Summer brings sun, fun and increased recreational driving. Be certain your vehicle is ready for warm weather:
Check the level and strength of the coolant.
A low coolant level may allow your engine to overheat.
Check the air conditioner.
Make certain the air conditioner blows cold air. If not, the refrigerant charge may be low. Check the system for leaks before adding refrigerant.
Check the age of your battery.
Most car batteries last 4 or 5 years. Hot weather is actually harder on batteries than cold because it increases the evaporation of liquid electrolyte inside the battery. (This does not apply to gel type batteries.)
Change the oil.
An oil change increases the lubrication protection for your engine. Switching to heavier viscosity motor oil during the hot weather is a good idea, especially for older high mileage engines.
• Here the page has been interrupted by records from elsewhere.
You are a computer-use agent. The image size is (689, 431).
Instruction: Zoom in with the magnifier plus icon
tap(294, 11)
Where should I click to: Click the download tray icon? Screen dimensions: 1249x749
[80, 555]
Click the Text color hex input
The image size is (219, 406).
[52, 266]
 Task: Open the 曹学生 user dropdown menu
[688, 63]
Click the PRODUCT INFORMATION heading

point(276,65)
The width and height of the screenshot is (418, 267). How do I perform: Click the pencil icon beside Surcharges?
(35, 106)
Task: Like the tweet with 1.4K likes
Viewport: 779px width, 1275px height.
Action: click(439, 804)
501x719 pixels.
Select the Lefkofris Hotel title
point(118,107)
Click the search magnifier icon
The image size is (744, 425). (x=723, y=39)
Replace windshield wipers.
Natural rubber wiper blades last one year or less. Sun exposure, extreme head and cold accelerate their aging. If wipers streak or smear, it’s time to replace them.
Check your tires.
Check the inflation pressure in all the tires. Under-inflation makes the tires run hot and increases the risk of a blowout.
Wax your car.
Waxing your car with some type of protectant helps shield its paint from the ultraviolet rays of the sun.
A sun shade for the windshield reflects light so the interior of your vehicle doesn’t get as hot when parked in direct sunlight. Closing the sunroof sunshade and leaving windows cracked open lightens the cooling load on the air conditioner when first starting the vehicle and helps prevent getting a hot seat or burning yourself on hot interior surfaces.
Carrying a bottle of water in the car helps when you are driving for a long time. If you’re in a convertible, a hat helps keep the sun off your head.